В этом мире и родился современный скептический протест. Его отцы, интеллектуалы, вечно толковали о книгах, пьесах, картинах, а не о живых людях. Они упорно тащили жизнь на сцену — но так и не увидели жизни на улице; клялись, что в их книгах реализма все больше, — но в их беседах его было все меньше. Они ставили опыты, беспокойно искали угол зрения, и это было очень полезно для дела, но никак не годилось для суждения о законах бытия. Когда они добирались до этики и философии, получался какой–то набор бессвязных, безумных картин. Художник всегда видит мир с определенной точки, в определенном свете, и порой этот свет внезапен, как молния. Но когда наши анархисты принялись освещать этими вспышками человеческую жизнь, получился не реализм, а просто–напросто бред.

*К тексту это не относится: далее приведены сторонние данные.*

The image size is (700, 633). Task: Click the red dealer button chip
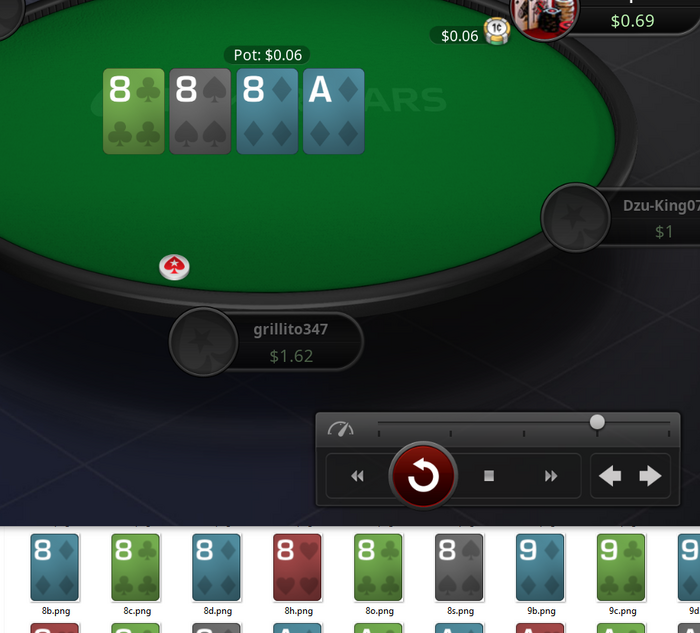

Определенный художник в определенных целях может писать розу черной, но пессимисты вывели из этого, что красная роза любви и бытия так черна, как ее малюют. Определенный поэт в определенных целях может назвать луну зеленой — и философ тот час же торжественно заявит, что луна кишит червями, как зеленый сыр.

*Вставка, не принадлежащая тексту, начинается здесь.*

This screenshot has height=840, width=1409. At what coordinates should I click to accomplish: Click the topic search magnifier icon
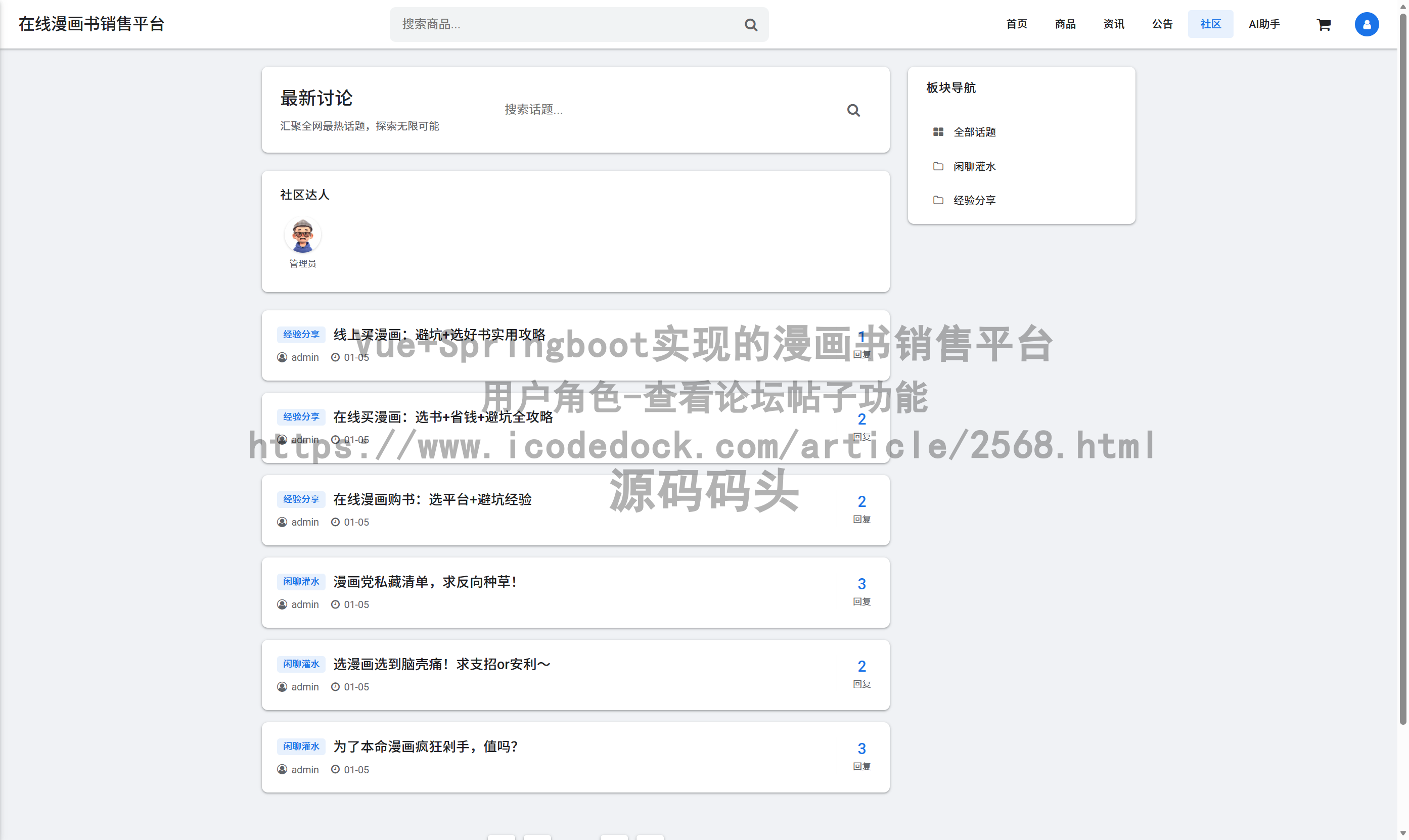[853, 110]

Да, что–то есть в старом добром призыве «искусство для искусства». Правда, понять его надо чуть иначе: пусть люди искусства занимаются своим искусством. Каковы бы ни были законы человеческой жизни, вряд ли они меняются с каждой модой на рифмы или на брюки. Эти законы объективны, как чернозем или прилив, а вы не освободитесь от приливов и чернозема, объявив старомодными розу и луну.
Я не меняю взгляда на эти законы, потому что так и не понял, с чего бы мне их менять. Всякий, кто слушается разума, а не толпы, может догадаться, что жизнь и теперь, как и во все времена, — бесценный дар; доказать это можно, приставив револьвер к голове пессимиста. И здравый смысл, и жизненный опыт говорят нам, что романтическая влюбленность естественна для молодости, а в более зрелые годы ей соответствуют, ее продолжают супружеская и родительская любовь. Тех, кого заботит правда, а не мода, не собьет с толку чушь, порожденная раздражительностью и распущенностью. Те же, кто видит не правду и ложь, а модное и немодное, — несчастные жертвы слов и пустой формы. Их раздражают бумажные розы, и они не верят, что у живой розы есть корни; не верят они и в шипы — пока не вскрикнут от боли.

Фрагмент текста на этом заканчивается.